▶ [Vos tâches]:
a: D'après le texte sur le Grand Prix d'Allemagne, pourquoi Ascari a-t-il effectué un deuxième arrêt improvisé ? Répondez en une à trois phrases.
b: Prolongez le texte sur le Grand Prix d'Allemagne au-delà de sa dernière phrase.

▶ [Texte source]:
·····

Le vainqueur dans son tour de décélération derrière les stands, décasqué comme le tolérait alors le règlement © D.R.

Alberto Ascari se permet de lever le pied dans le dernier tour pour enlever en souplesse ce premier Grand Prix d’Allemagne de F1 de l’après-guerre. Ferrari confirme ainsi sa puissance montante, ainsi que son pilote : c’est sa toute première victoire en championnat de Formule 1 ! Le fier Italien lève alors le voile sur ce deuxième arrêt improvisé : il voulait montrer qu’il pouvait gagner sur les Alfa Romeo avec le même nombre d’arrêts ! Il pouvait se le permettre, vu son avance. Les voitures rouges occupent les six premières places, deux Gordini venant ensuite, suivies par deux Talbot, mais à plus d’un tour. Malgré l’absence de Pietsch au classement final (3), le public allemand quitte le Nürburgring avec la consolation que son beau circuit constitue un décor inégalable à la tenue d’une course de haut niveau. Il en sera ainsi encore bien des années.

·····

▶ [Données fournies]:
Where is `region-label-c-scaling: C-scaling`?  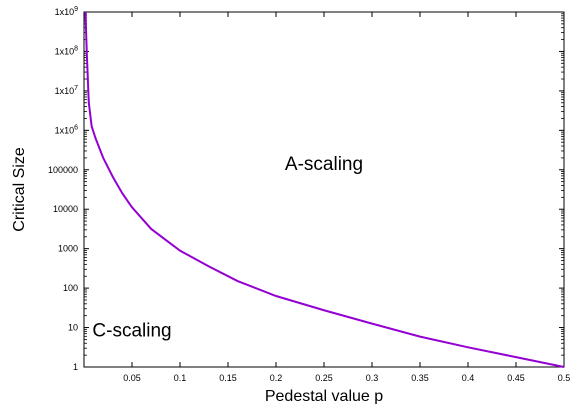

·····

▶ [Liste des réponses]:
a: Ascari voulait prouver qu'il pouvait battre les Alfa Romeo en s'arrêtant aussi souvent qu'elles. Son avance lui permettait de s'offrir cet arrêt supplémentaire.

b:
Notes

(1) Le miracle économique, période allant de la fin de la guerre au tout début des années soixante, durant laquelle toutes les forces vives de la nation se retroussèrent les manches pour reconstruire à grands pas un pays dévasté aux deux tiers.
(2) La nouvelle Allemagne fut divisée en deux en 1949, République Fédérale d’Allemagne à l’Ouest et République Démocratique Allemande à l’Est.
(3) Victime en course d’une spectaculaire sortie de route, heureusement sans gravité.